Anschließend fuhr ich mit dem Stadtaufzug von der lebhaften Neustadt in die Oberstadt. Der Rathausplatz mit seinen imposanten Fachwerkhäusern, Gassen mit hübschen Geschäften und verschnörkelten Fenstern lassen den Besucher staunen. Der Weg zum Schloss wird steiler, oft geht er in Treppen über.

 

Mein nächster Halt ist die Marienkirche. Nach der interessanten Besichtigung, verweile ich auf dem Kirchplatz und habe einen herrlichen Blick über die Dächer von Marburg „Spitzweg lässt grüßen“. Einige Gassen weiter steht die kleine Kugelkirche mit einer grade zu „obszönen“ Skulptur.

 

Das Landgrafenschloss thront hoch über dem Ort. Ich umrundete das Gebäude. Sah mir im Schlosspark die schönen alten Bäume an.

 

Meinen gemütlichen Abstieg machte ich über das Kopfstein gepflasterte Sträßchen. Im Ort war dann eine längere Pause bei Kaffee und Kuchen fällig, die hatte ich mir redlich verdient.

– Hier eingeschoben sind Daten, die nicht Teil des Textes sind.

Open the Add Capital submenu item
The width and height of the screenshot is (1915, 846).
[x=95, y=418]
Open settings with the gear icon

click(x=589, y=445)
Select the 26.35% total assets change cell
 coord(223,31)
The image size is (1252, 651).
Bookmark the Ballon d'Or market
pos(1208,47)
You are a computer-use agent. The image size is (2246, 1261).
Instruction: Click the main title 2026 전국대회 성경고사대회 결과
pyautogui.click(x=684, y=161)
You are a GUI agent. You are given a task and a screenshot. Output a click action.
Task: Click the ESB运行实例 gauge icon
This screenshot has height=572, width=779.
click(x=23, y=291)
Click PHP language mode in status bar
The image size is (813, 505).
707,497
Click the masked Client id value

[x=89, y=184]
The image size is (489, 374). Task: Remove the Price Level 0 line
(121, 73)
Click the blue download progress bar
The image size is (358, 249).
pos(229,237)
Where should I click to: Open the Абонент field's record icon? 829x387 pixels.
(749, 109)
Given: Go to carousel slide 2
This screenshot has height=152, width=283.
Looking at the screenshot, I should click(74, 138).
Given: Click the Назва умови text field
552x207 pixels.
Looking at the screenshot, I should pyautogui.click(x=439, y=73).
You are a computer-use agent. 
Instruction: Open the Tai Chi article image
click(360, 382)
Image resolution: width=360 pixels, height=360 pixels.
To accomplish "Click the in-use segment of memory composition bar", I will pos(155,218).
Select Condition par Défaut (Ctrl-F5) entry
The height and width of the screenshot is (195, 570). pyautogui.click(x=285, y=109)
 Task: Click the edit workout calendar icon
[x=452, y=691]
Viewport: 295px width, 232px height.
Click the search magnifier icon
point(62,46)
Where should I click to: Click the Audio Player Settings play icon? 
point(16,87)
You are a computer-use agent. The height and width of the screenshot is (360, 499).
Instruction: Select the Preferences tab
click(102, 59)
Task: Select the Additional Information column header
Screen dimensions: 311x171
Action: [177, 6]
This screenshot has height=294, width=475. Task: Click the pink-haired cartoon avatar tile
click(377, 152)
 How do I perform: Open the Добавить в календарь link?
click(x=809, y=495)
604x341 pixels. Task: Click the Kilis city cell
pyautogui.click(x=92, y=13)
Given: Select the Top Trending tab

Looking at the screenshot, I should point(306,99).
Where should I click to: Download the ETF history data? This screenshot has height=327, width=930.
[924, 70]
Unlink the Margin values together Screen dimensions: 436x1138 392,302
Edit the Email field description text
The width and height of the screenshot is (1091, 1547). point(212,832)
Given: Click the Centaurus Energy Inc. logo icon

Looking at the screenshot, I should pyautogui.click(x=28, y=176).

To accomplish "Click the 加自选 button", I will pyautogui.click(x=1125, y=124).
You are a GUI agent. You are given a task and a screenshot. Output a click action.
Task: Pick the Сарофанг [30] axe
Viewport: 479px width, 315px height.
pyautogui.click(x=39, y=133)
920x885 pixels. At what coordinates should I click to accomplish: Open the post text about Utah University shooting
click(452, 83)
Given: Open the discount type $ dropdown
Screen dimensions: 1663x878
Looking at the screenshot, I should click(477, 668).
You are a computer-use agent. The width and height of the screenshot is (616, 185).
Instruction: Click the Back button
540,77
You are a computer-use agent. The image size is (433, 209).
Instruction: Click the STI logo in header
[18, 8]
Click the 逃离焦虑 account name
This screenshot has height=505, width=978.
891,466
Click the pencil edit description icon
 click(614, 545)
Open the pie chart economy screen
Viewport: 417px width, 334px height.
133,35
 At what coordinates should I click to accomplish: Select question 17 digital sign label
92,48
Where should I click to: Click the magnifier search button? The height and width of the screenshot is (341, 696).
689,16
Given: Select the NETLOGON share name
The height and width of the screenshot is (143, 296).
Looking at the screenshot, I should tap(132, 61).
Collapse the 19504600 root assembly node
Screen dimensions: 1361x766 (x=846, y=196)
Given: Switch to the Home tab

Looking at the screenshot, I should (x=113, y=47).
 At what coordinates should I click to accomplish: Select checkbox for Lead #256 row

Zum Schluss besuchte ich die berühmte Elisabethkirche, Namensgeberin war Elisabeth von Thüringen.

 

Ausführliche Beschreibungen der einzelnen Stationen befinden sich auf Qype, wo ich unter meinem Nicknamen KARDE über meinen Marburg Besuch berichtet habe.

 

Anfahrt: am besten mit dem Auto. Mit dem Zug ab Köln bis Marburg, umsteigen in Siegen und Gießen (es ist eine ca. 4-stündige Anfahrt pro Strecke).